▸ What to work on:
Where a line below holds the string "Casinos", that line goes into the answer.

▸ Task data:
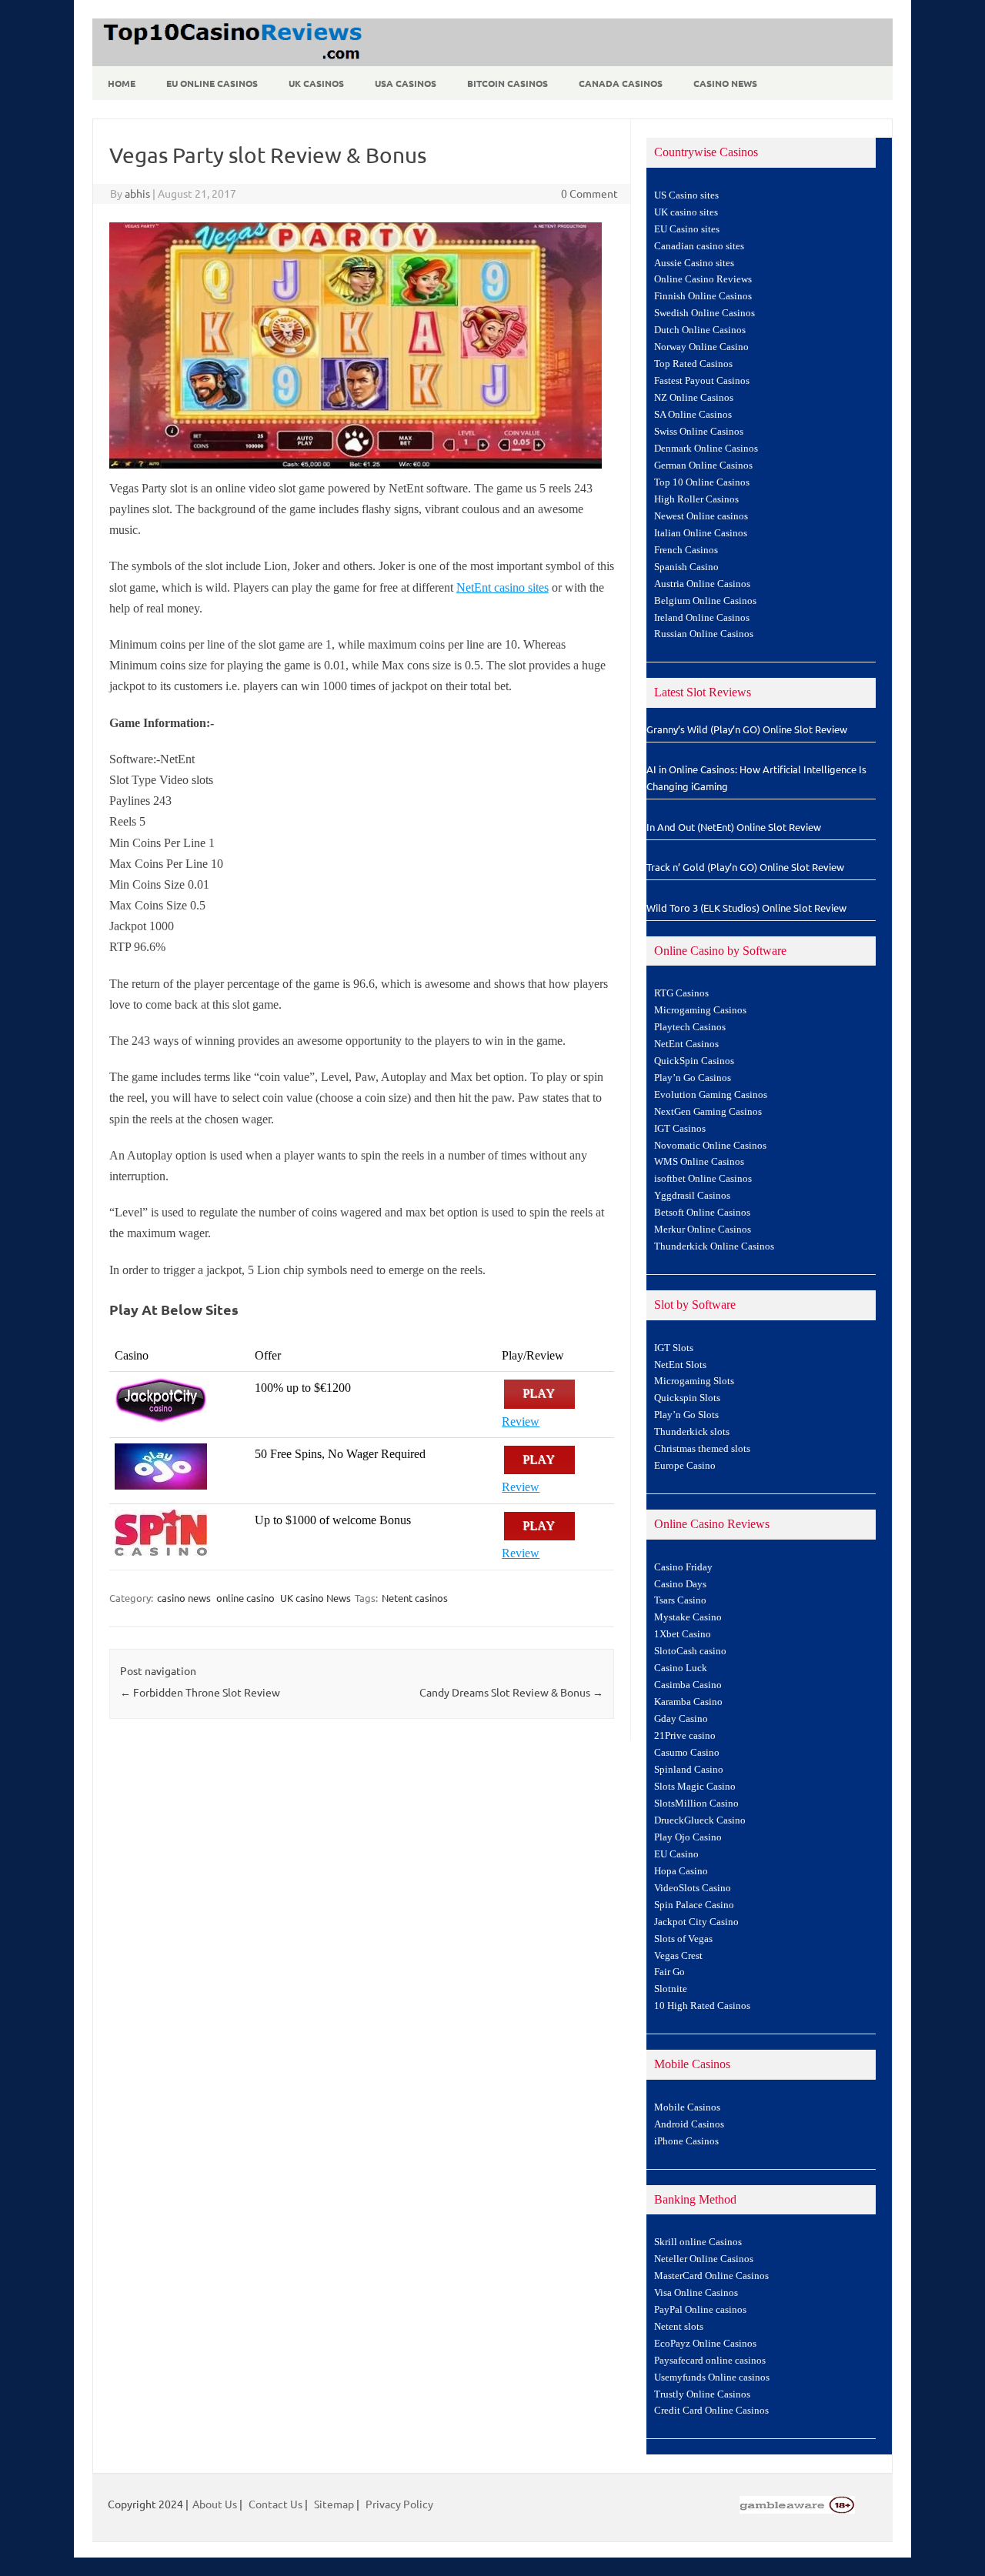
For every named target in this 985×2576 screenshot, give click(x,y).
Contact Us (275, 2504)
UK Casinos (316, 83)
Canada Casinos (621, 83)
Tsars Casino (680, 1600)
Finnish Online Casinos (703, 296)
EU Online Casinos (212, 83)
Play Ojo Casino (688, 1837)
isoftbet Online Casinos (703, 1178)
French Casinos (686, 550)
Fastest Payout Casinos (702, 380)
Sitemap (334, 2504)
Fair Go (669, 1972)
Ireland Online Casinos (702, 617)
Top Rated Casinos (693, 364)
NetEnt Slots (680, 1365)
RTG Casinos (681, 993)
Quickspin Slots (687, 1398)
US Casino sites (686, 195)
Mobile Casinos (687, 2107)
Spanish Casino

▸ Task answer:
UK Casinos (316, 83)
Canada Casinos (621, 83)
Finnish Online Casinos (703, 296)
EU Online Casinos (212, 83)
isoftbet Online Casinos (703, 1178)
French Casinos (686, 550)
Fastest Payout Casinos (702, 380)
Ireland Online Casinos (702, 617)
Top Rated Casinos (693, 364)
RTG Casinos (681, 993)
Mobile Casinos (687, 2107)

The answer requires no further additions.